Photo by Maya Jackson

Sarah Graham, Writer

The moment the 2016 Oscar nominations were released to the public Jan. 14, the annual chatter began. Debates spawned regarding why “Star Wars: The Force Awakens” was not nominated for Best Picture, why Leonardo DiCaprio still has not gotten his hands on an Oscar and why are the acting nominees all white once again.

Sophomore Cole Campbell is fascinated by each new Hollywood controversy and tries to keep updated with every upcoming movie and award show in the film world.

“Ever since I was a kid, my mom would take me to Hastings and we would rent movies to watch together,” Campbell said. “She showed me all the classics, and now I can talk about movies, old and new, all day long. There’s not really any [movie I’m not] interested in.

After years of watching and predicting the Oscars, Campbell dreams to someday have an Oscar of his own.

“I don’t even have a Plan B,” Campbell said. “ I just want to make a film that will be someone’s favorite movie. I want it to make an impact on someone’s life.”

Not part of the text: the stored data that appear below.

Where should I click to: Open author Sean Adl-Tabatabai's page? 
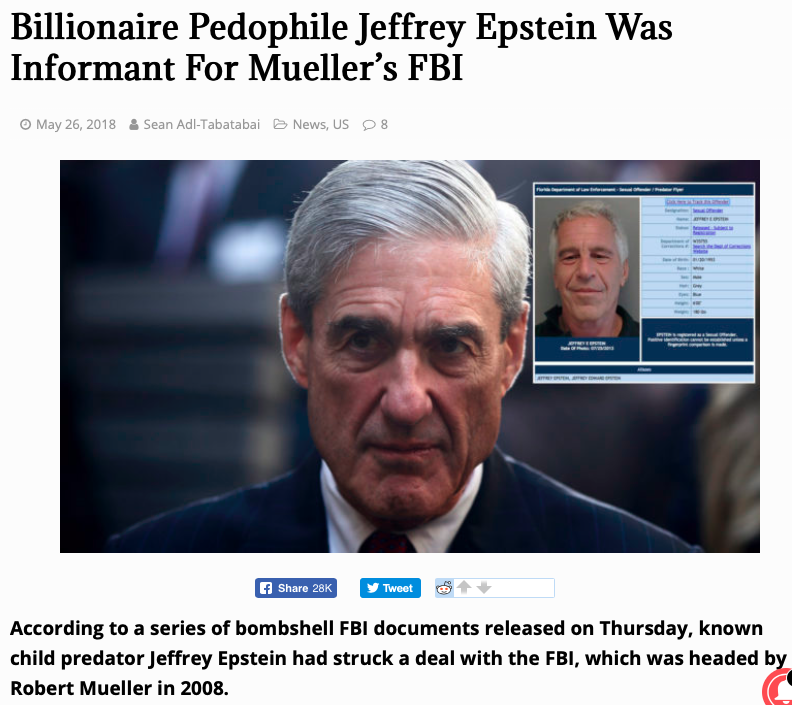pyautogui.click(x=202, y=124)
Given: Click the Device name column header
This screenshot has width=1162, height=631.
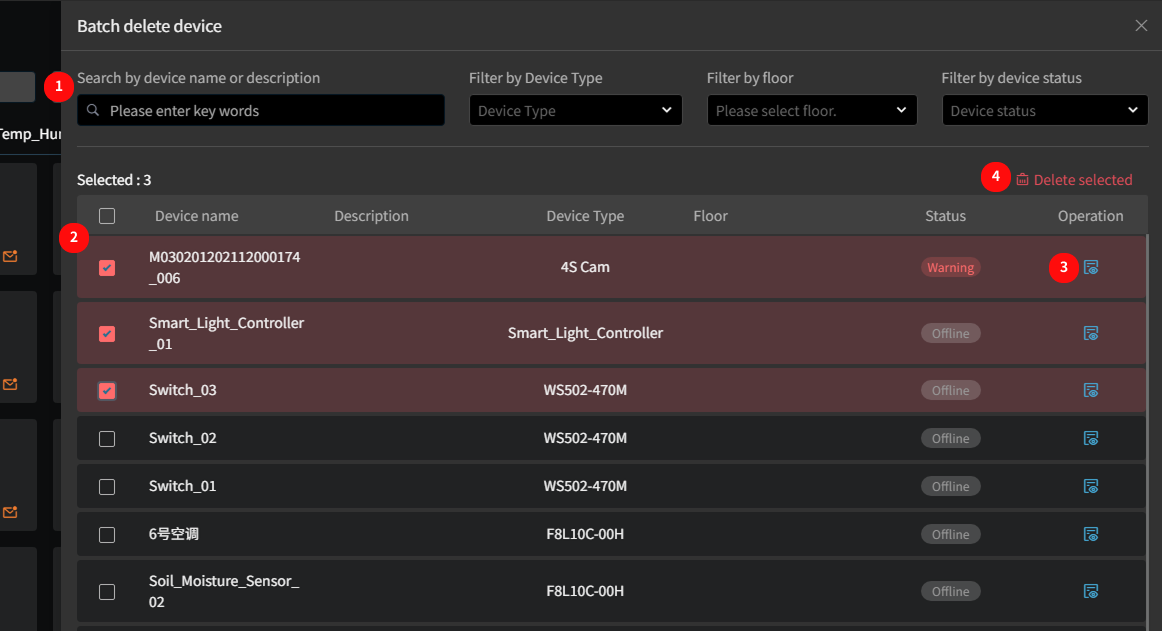Looking at the screenshot, I should [x=196, y=216].
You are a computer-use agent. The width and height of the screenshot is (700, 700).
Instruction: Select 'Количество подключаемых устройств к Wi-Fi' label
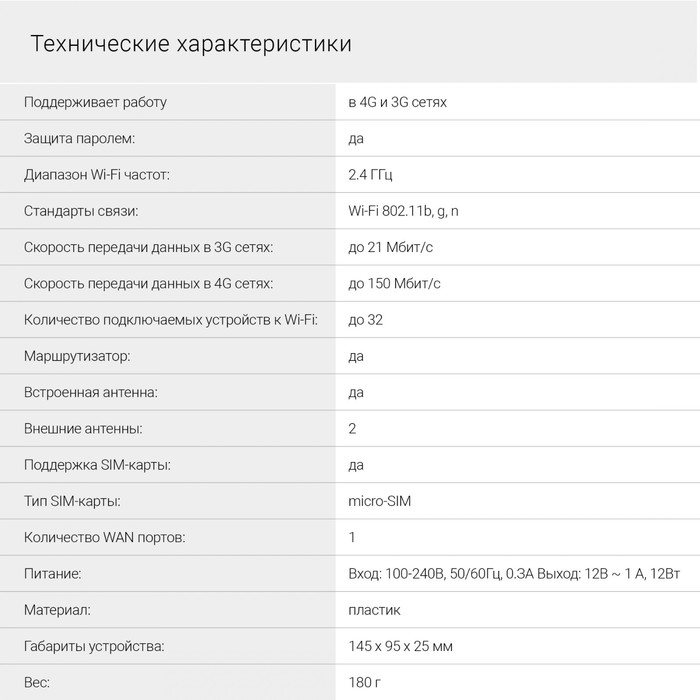[171, 320]
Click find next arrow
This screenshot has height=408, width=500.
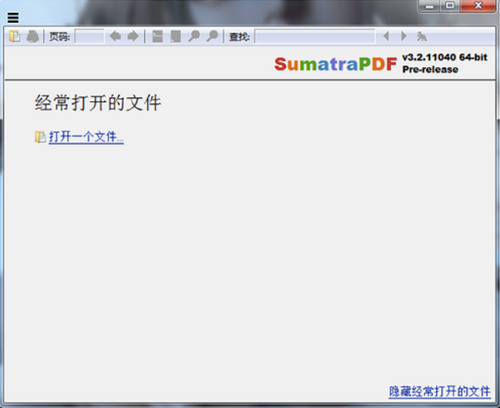click(x=404, y=36)
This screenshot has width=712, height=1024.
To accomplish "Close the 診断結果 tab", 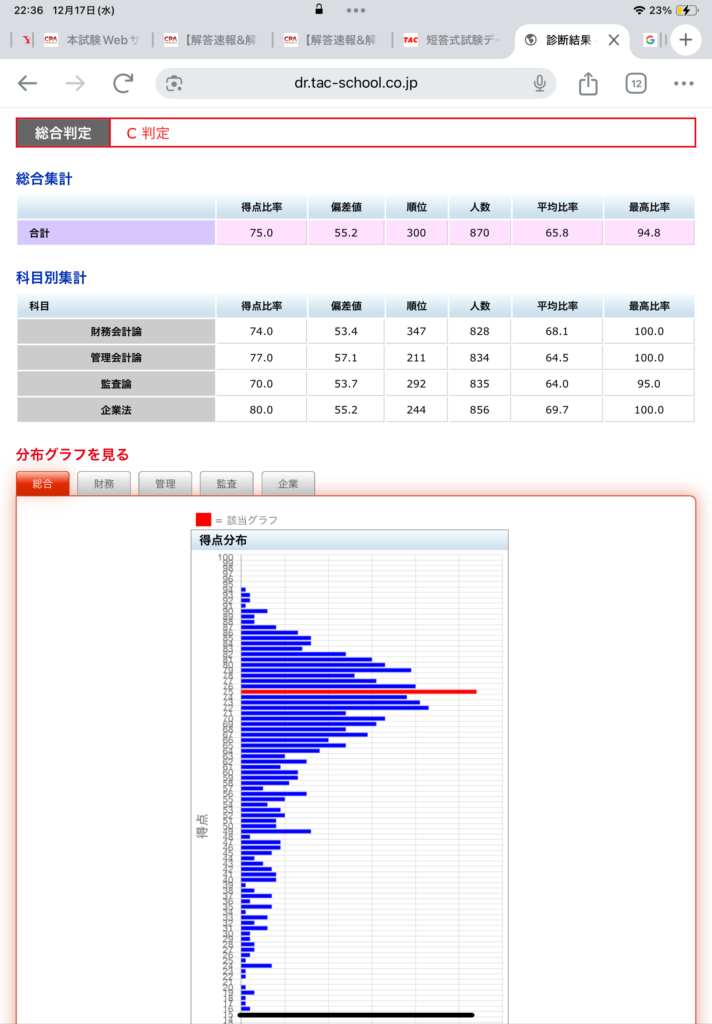I will pyautogui.click(x=614, y=41).
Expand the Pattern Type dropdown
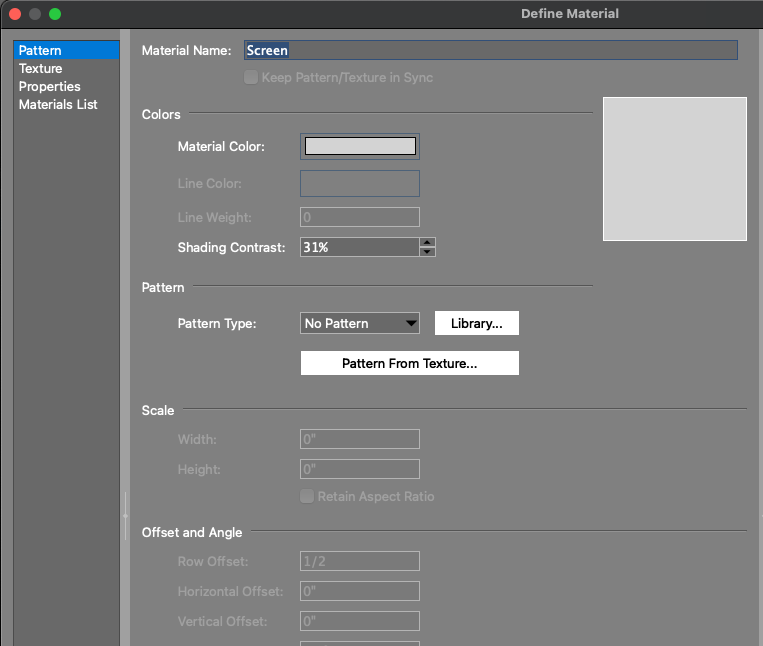Image resolution: width=763 pixels, height=646 pixels. [x=360, y=323]
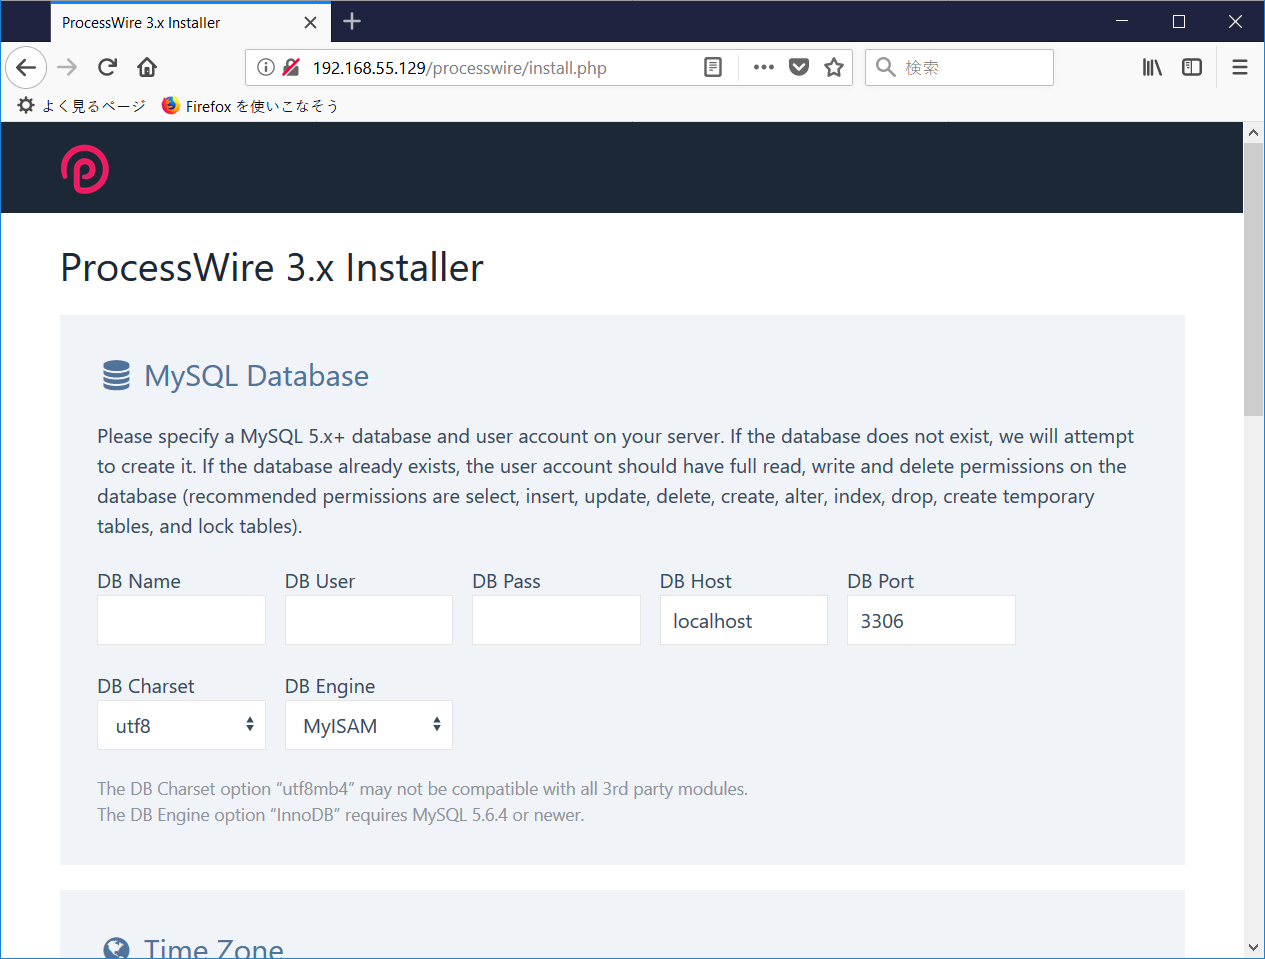The image size is (1265, 959).
Task: Open the Firefox を使いこなそう bookmark
Action: click(x=250, y=105)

For AV Tech teacher James Paul, the Oscars are of little significance.

“I actually try to avoid it,” Paul said. “I don’t care to see famous people being famous and wearing expensive clothes.”

Paul does not desire to watch or live the life of extreme fortune and stardom, but aspires for a different kind of fame.

“I think you’re not alive if you don’t want to be famous in some way,” Paul said. “I’ve always thought I’d be a different kind of famous, though I don’t know what kind. Nationally famous is too much. I couldn’t go to WalMart. I also don’t look very good in sunglasses.”

When others think “Oscars,” it is not fame and fortune that comes to mind, but the lack of diversity among the nominees. For the second year in a row, only white actors were nominated in the acting categories, which frustrated senior Marissa Gaspard.

“It’s not just black people, but people of color in general were really unrepresented,” Gaspard said. “You see that with most of those sorts of things in Hollywood.”

Gaspard hopes Hollywood will diversify as time goes on.

“Look at American history,” Gaspard said. “All these people that have been in important films and have laid a ton of important groundwork for these current people. It’s changing more and more with people like Beyonce, Jay Z, even Rihanna and Alicia Keys. We just need to help represent not only the people from past time, but present time too.”